Scientific classification
- Kingdom: Animalia
- Phylum: Arthropoda
- Class: Malacostraca
- Order: Decapoda
- Suborder: Pleocyemata
- Infraorder: Brachyura
- Family: Pseudothelphusidae
- Genus: Disparithelphusa Smalley & Adkinson, 1984
- Species: D. pecki
- Binomial name: Disparithelphusa pecki Smalley & Adkinson, 1984

= Disparithelphusa =

- Genus: Disparithelphusa
- Species: pecki
- Authority: Smalley & Adkinson, 1984
- Conservation status: DD
- Parent authority: Smalley & Adkinson, 1984

Genus of crabs

Disparithelphusa pecki is a species of freshwater crab in the family Pseudothelphusidae, and the only species in the genus Disparithelphusa.
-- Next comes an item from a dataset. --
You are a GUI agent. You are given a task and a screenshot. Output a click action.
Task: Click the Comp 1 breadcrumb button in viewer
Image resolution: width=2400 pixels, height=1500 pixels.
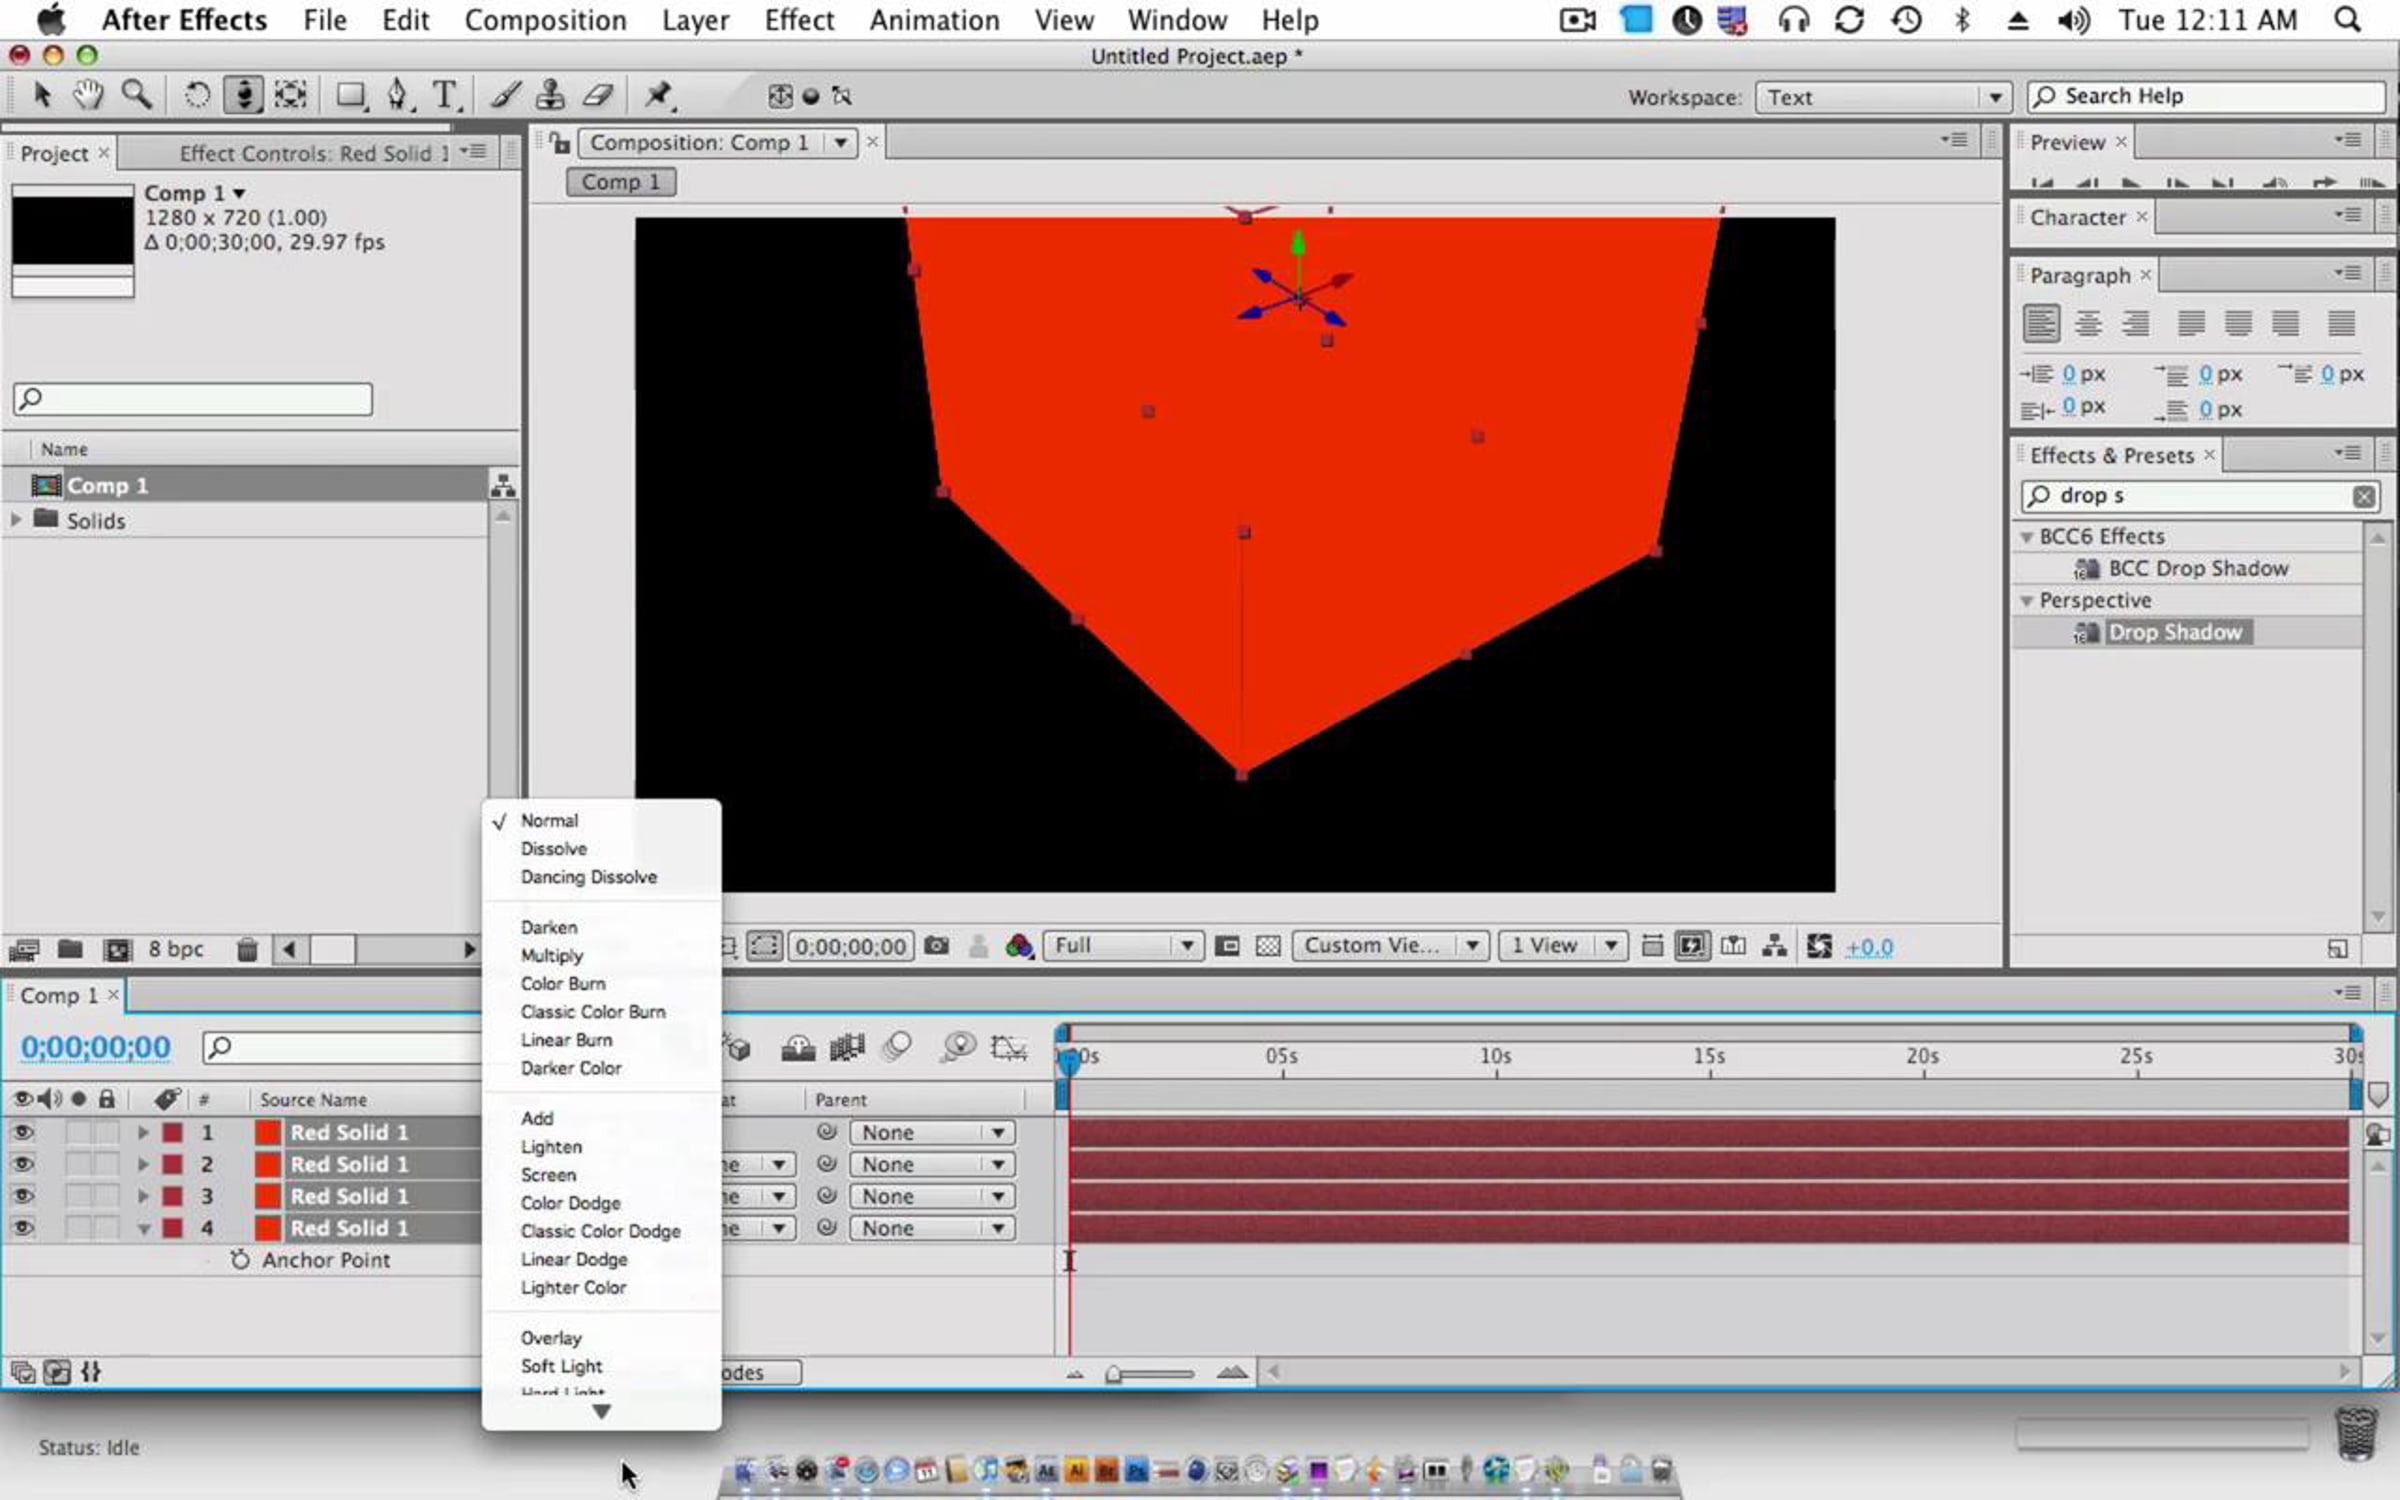621,182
The first specimens of D. pecki were collected by Stewart Peck in 1971 at an altitude of 600 m in the Valle Nacional, Oaxaca, Mexico. They were deposited at the Museum of Natural History, Tulane University, and described as a new species by Alfred Smalley and Daniel Adkinson in 1984.

The species is listed as Data Deficient on the IUCN Red List.